- Born: Olivia D. Dudley November 16, 1874 Bryant Pond, Maine, U.S.
- Died: November 15, 1966 (aged 91) Los Angeles, California, U.S.
- Occupation(s): Community leader, president of the Opera Reading Club, Hollywood
- Known for: Leadership in musical and cultural organizations
- Board member of: California Federation of Music Clubs, Cadman Creative Club, Woman's Committee of the Los Angeles Philharmonic Orchestra, Woman's Committee of the Los Angeles Grand Opera Association, Summer Concert Committee of the Hollywood Bowl Association
- Spouse: Ralph Waldo Emerson Bucknam (m. 1903)

= Olivia Dudley Bucknam =

Olivia D. Dudley Bucknam (November 16, 1874 – November 15, 1966) was president of the Opera Reading Club, Hollywood.

==Early life==
Olivia D. Dudley was born in Bryant Pond, Maine, on November 16, 1874, the daughter of Ansel Dudley and Josephine E. Childs.

==Career==
She was active in musical affairs of the community. She was first vice-president of the California Federation of Music Clubs and Cadman Creative Club. She was president and honorary president of the Opera Reading Club, Hollywood. She was a member of the executive board of the Woman's Committee of the Los Angeles Philharmonic Orchestra, the Woman's Committee of the Los Angeles Grand Opera Association and the Summer Concert Committee of the Hollywood Bowl Association.
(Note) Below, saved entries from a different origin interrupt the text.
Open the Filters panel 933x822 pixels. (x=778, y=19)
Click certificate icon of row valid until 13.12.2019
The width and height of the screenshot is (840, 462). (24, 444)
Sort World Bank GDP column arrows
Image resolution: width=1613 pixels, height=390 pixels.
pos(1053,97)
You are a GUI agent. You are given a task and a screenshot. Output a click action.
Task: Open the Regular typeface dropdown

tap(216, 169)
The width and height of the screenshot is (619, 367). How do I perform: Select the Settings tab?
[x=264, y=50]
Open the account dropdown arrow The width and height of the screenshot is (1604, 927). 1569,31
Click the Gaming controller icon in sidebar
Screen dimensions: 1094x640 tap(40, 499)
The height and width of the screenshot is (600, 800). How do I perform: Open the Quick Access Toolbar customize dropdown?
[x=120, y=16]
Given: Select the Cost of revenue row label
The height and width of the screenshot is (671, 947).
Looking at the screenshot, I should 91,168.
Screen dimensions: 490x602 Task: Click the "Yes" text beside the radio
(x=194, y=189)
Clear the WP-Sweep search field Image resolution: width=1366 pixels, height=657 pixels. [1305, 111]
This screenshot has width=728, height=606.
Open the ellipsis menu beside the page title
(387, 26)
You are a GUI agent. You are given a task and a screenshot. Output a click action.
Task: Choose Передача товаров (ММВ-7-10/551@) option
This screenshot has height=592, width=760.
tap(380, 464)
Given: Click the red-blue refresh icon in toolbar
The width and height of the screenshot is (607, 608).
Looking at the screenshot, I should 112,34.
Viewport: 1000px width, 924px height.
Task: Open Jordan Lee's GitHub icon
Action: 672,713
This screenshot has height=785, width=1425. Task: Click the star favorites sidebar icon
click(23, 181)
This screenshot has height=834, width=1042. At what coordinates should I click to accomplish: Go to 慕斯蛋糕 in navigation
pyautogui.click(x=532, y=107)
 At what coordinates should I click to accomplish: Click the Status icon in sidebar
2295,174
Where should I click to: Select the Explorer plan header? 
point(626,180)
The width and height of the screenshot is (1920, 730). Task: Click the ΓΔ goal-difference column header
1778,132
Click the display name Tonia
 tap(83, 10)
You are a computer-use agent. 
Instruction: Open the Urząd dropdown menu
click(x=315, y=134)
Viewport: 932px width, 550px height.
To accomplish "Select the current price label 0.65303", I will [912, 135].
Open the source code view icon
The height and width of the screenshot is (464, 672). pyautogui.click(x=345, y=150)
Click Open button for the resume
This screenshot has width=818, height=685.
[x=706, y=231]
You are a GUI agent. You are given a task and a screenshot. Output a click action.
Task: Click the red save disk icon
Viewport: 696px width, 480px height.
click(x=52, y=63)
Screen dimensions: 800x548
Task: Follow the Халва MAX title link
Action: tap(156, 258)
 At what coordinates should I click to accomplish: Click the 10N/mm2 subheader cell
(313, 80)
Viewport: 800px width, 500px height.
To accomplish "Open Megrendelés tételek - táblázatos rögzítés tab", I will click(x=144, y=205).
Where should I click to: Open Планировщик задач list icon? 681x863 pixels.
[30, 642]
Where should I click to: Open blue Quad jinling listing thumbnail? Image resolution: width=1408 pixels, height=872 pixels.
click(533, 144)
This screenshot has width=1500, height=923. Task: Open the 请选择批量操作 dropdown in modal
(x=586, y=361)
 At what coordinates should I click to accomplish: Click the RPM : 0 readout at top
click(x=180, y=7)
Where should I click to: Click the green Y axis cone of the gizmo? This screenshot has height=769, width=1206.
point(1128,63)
She was a member of the Woman's Club, Hollywood, Wa Wan Club, Hollywood chapter of Daughters of the American Revolution, Gables Beach Club.

==Personal life==
She moved to Hollywood, California, in 1914.

On February 10, 1903, she married Dr. Ralph Waldo Emerson Bucknam, a practicing physician in Hollywood since 1914. He was born in Lewiston, Maine, and obtained his education in Bowdoin Medical College and Harvard Medical School.

She died on November 15, 1966, in Los Angeles, California.